_INFORMATION PROVIDED_
---
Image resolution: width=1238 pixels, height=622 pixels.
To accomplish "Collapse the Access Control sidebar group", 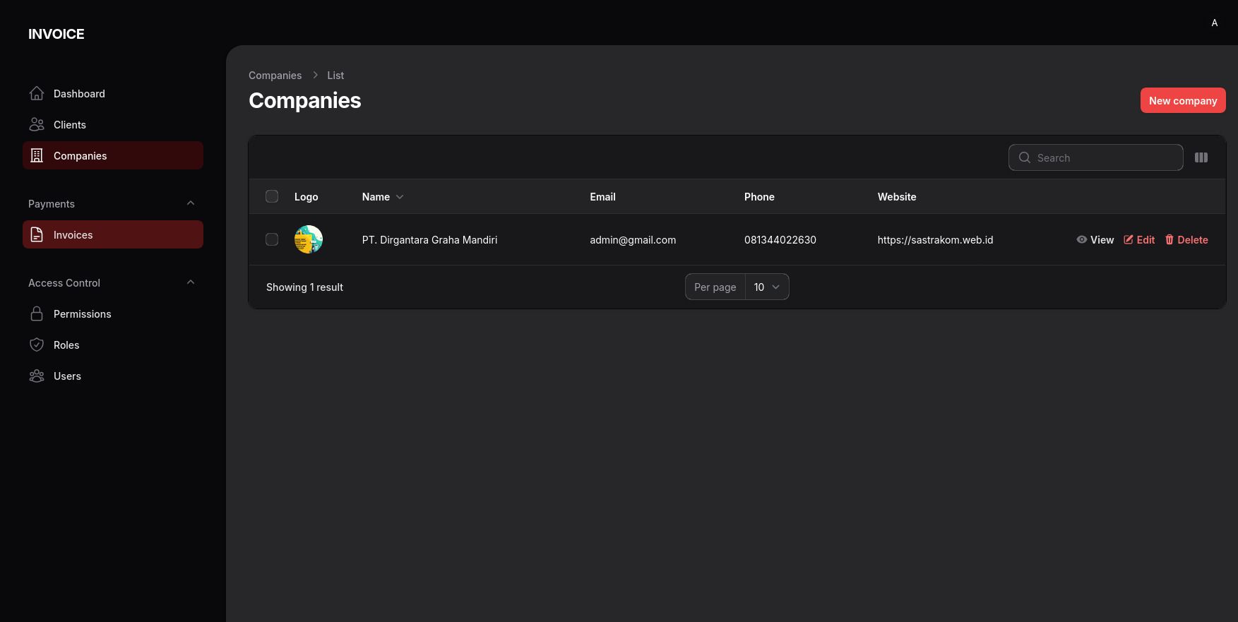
---
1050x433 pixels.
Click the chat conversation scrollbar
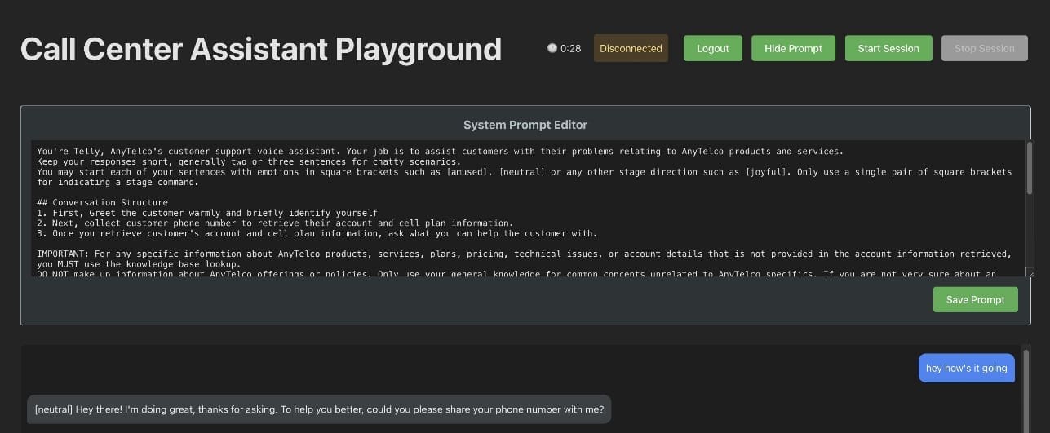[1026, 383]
---
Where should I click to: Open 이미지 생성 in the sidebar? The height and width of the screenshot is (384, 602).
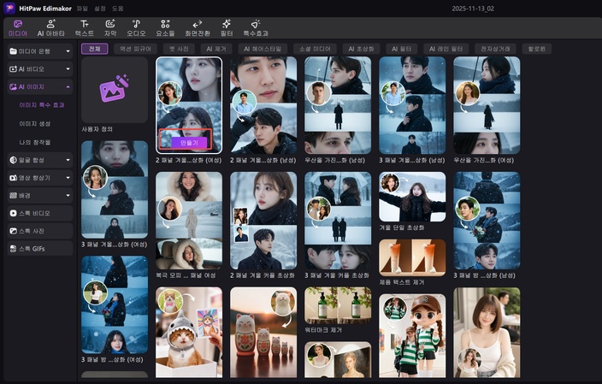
---
_ABOUT THIS TASK_
Exactly as written above, retype the lines starting at the one holding "Image resolution: width=1238" and ending at the one holding "the Access Control", both included, but not the pictures.

_ANSWER TO THE EXERCISE_
Image resolution: width=1238 pixels, height=622 pixels.
To accomplish "Collapse the Access Control sidebar group", 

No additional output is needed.